Risk Factors Age and Gender: These convulsions can occur at any age but are more common in young adults. Females are more frequently affected than males. Comorbidity: Often, individuals with dissociative convulsions have other psychological conditions, such as anxiety, depression, or trauma-related disorders.

Past Trauma: A history of physical or emotional trauma, abuse, or neglect may increase the risk of developing dissociative convulsions. Mental Health Conditions: Individuals with pre-existing anxiety, depression, or other dissociative disorders may have a higher risk. Vulnerable Personality Traits: Certain personality traits, such as high suggestibility, emotional suppression, or difficulty expressing emotions, may contribute to susceptibility.

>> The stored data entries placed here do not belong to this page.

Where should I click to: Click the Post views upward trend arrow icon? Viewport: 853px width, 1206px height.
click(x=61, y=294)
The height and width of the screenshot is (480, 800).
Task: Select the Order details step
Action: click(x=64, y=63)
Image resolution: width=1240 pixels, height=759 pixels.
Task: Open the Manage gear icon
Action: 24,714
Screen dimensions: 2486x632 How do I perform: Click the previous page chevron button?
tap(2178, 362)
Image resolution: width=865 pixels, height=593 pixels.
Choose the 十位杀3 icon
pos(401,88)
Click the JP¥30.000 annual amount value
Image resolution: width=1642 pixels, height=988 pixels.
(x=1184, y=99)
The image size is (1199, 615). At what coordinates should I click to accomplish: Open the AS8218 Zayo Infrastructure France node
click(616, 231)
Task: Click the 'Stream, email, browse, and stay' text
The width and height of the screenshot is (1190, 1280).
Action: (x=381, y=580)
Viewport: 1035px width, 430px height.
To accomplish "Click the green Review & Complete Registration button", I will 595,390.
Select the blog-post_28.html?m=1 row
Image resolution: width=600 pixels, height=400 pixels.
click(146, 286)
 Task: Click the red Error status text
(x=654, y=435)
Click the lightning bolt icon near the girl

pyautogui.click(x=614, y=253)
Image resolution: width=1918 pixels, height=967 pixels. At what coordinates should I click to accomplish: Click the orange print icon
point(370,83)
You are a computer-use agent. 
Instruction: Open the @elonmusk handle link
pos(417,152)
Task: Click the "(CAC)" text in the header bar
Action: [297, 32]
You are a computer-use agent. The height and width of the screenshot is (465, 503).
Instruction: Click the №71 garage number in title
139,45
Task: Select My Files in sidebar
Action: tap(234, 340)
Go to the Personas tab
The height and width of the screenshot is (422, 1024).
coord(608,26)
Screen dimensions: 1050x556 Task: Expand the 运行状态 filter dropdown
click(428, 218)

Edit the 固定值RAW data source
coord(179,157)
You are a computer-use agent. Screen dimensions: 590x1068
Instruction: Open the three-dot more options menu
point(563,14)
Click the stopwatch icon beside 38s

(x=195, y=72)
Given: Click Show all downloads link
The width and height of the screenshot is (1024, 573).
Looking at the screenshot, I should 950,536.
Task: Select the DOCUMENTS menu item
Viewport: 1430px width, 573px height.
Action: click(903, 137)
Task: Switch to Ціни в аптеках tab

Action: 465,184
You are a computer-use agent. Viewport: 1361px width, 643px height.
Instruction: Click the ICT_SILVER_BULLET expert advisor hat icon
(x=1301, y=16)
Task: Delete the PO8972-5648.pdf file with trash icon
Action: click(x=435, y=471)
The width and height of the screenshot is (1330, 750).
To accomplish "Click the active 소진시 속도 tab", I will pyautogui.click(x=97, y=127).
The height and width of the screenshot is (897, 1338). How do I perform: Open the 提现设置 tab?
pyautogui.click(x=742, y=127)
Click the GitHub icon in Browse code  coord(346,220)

Clinical Manifestations Seizure-Like Movements: Repetitive jerking, thrashing, or shaking movements of the limbs or the entire body. Movements are often rhythmic and may mimic epileptic seizures. Preservation of Awareness: Unlike epileptic seizures, individuals with dissociative convulsions are typically aware of their surroundings during the episode. They may respond to external stimuli, such as their name being called.

No Postictal Phase: Following the seizure-like episode, there is usually no period of confusion or exhaustion (postictal phase) as seen in epileptic seizures. Precipitating Factors: Dissociative convulsions are often triggered by emotional stress or psychological trauma. The episodes may be brought on by specific triggers or occur unexpectedly. Provocation Maneuvers: Certain actions or suggestions from healthcare professionals during clinical evaluation can reproduce the convulsions.

Differential Diagnosis Distinguishing Dissociative Convulsions from Epileptic Seizures: EEG: Dissociative convulsions show normal brain electrical activity on EEG during the episodes. Lack of Anti-Epileptic Drug Responsiveness: These seizures do not respond to anti-epileptic medications.

Difference between Epileptic seizure and Dissociative convulsions

Emergency Nursing management Make sure that patient is in safe place. Keep patient in low stimuli environment. If possible, help the patient lie down on a safe and flat surface to prevent injury during the convulsion. Avoid attempting to restrain the patient, as this can increase agitation and stress . Ensure that the patient's airway remains clear and open during the episode. Position the patient's head to the side if they are lying down to prevent choking on saliva or vomit.

Rule Out Other Medical Emergencies Assessment of aura symptoms in patient. Give prescribed drugs to the patient such as inj. Dizepam 10 mg I/V or inj. Haloperidol 10 mg I/V slowly. Assess the vital sign to the patient. Make sure there is availability of emergency equipment.

Treatment and Management Multidisciplinary Approach: Management involves collaboration among neurologists, psychiatrists, psychologists, and other healthcare professionals. Psychotherapy: Cognitive-behavioral therapy (CBT) and other psychotherapeutic approaches are essential components of treatment.

Addressing Underlying Stress: Identifying and addressing psychological triggers and stressors are crucial for recovery. Education and Support: Providing education to patients and their families about the condition and offering support can improve outcomes.